10. The next issue is whether the Division was substantially justified in initiating an action against TRI. To resolve this issue, and because the statutory scheme in Section 455.225, Florida Statutes (1987) applies, it is necessary to review the action of the probable cause panel which determined that a complaint should be filed. See, for example, Romaguera v Board of Medical Examiners, Case No. 8703604F (DOAH, Final Order dated January 4, 1988). In the case at bar, there is no record evidence of what the panel heard, read or considered. Although an investigative report has been made a part of this record, there is no evidence that it was reviewed or considered by the panel before a finding of probable cause was made. Thus, the record is silent as to whether a “meaningful” inquiry was conducted by the panel as required by law. Kibler v Department of Professional Regulation, 418 So.2d 1081 (Fla. 4th DCA 1982). This being so, it is concluded that the Division has failed to establish that the probable cause panel was substantially justified in initiating Case No. 87.3189.3 It has also failed to show whether other special circumstances exist which would make an award of fees and costs unjust.

11. Finally, the reasonableness and necessity of the requested fees and costs have been questioned. The more credible and persuasive evidence supports a conclusion that the fees and costs were both reasonable in amount and necessary. Since the record, shows that counsel would have expended the same amount of time and effort in defending TRI alone, TRI is entitled to the requested amount of $12,239.60 without proration.
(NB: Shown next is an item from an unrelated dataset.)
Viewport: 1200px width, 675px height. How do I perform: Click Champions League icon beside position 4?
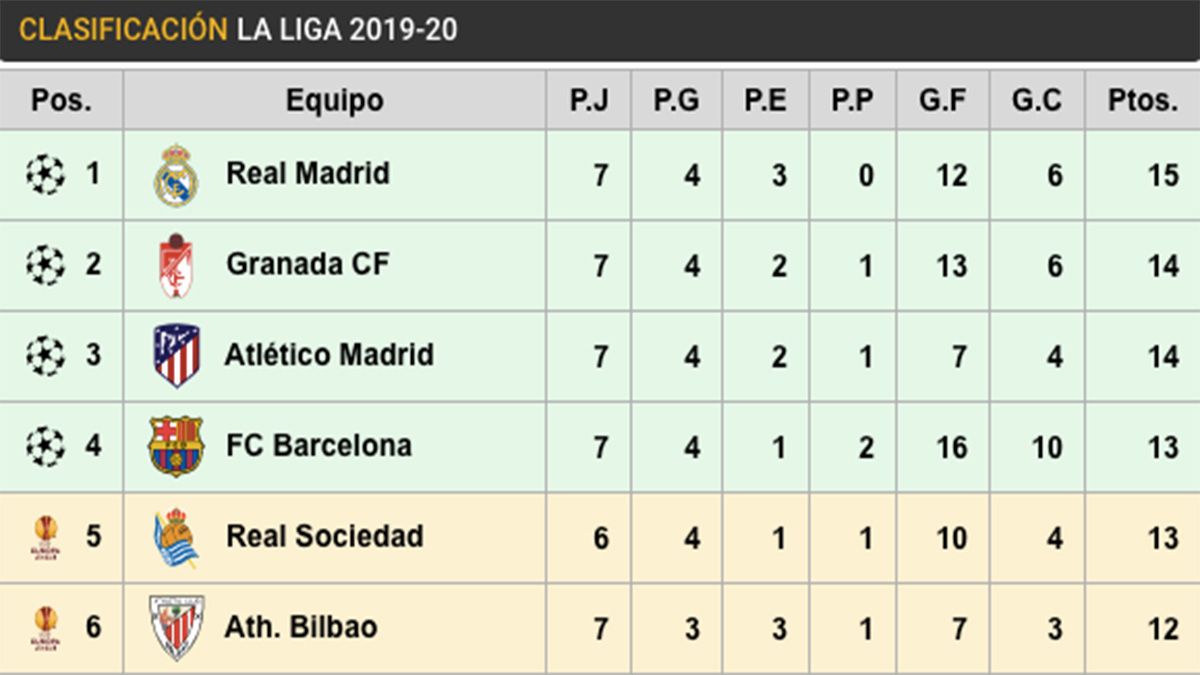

Based on the foregoing findings of fact and conclusions of law, it is

ORDERED that TRI’s petition for attorney’s fees and costs be GRANTED and the Division of Real Estate pay petitioner TRI $12,239.60 within thirty days from the date of this order as required by Subsection 57.111(5), Florida Statutes (1987). The claim of petitioner Alfert is DENIED.

*256DONE AND ORDERED this 1st day of August, 1988, in Tallahassee, Leon County, Florida.
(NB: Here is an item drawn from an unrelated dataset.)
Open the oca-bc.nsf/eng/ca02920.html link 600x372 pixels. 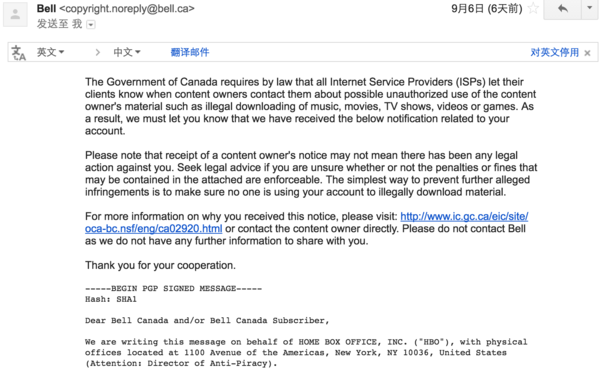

Petitioners’ contention that the parties must establish their proof by clear and *253convincing evidence is rejected. That standard applies only in license revocation proceedings. Perris v Turlington, 510 So.2d 292 (Fla. 1987).

At hearing, counsel simply referred to the “McCallister decision” without giving a full citation of authority. The undersigned assumes counsel was referring to the above case.
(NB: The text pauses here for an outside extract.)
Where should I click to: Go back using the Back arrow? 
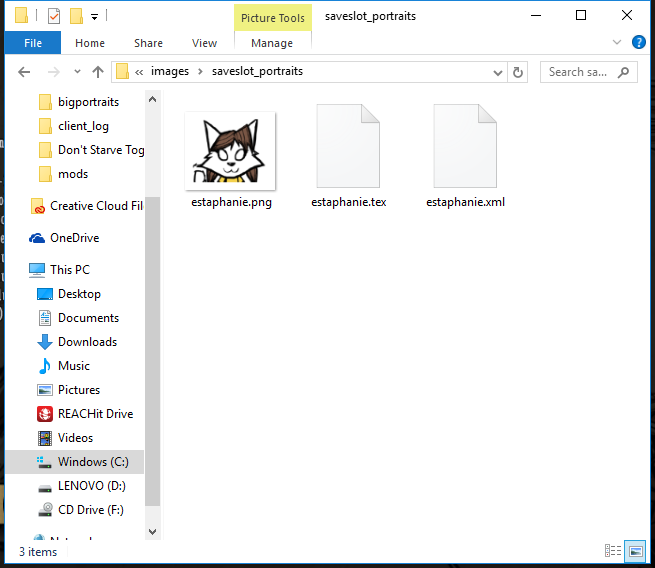tap(25, 72)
The opinion testimony of witness Furlow and excluded testimony of witness Lazan on this issue are clearly irrelevant. It is the transcript of the meeting itself that provides the only way of deciding whether the panel made a meaningful determination of probable cause as required by law. If extrinsic evidence on this issue were allowed, it would render meaningless the requirement that the meetings be recorded. See, for example, Department of Professional Regulation, Board of Dentistry v Rindley, DOAH Case Nos. 82-2588, 82-2589, 82-2590 and 82-2833 (Order of Dismissal dated April 15, 1983); Department of Professional Regulation, Board of Dentistry v Walker, DOAH Case No. 82-2281 (Order of Dismissal dated December 9, 1982).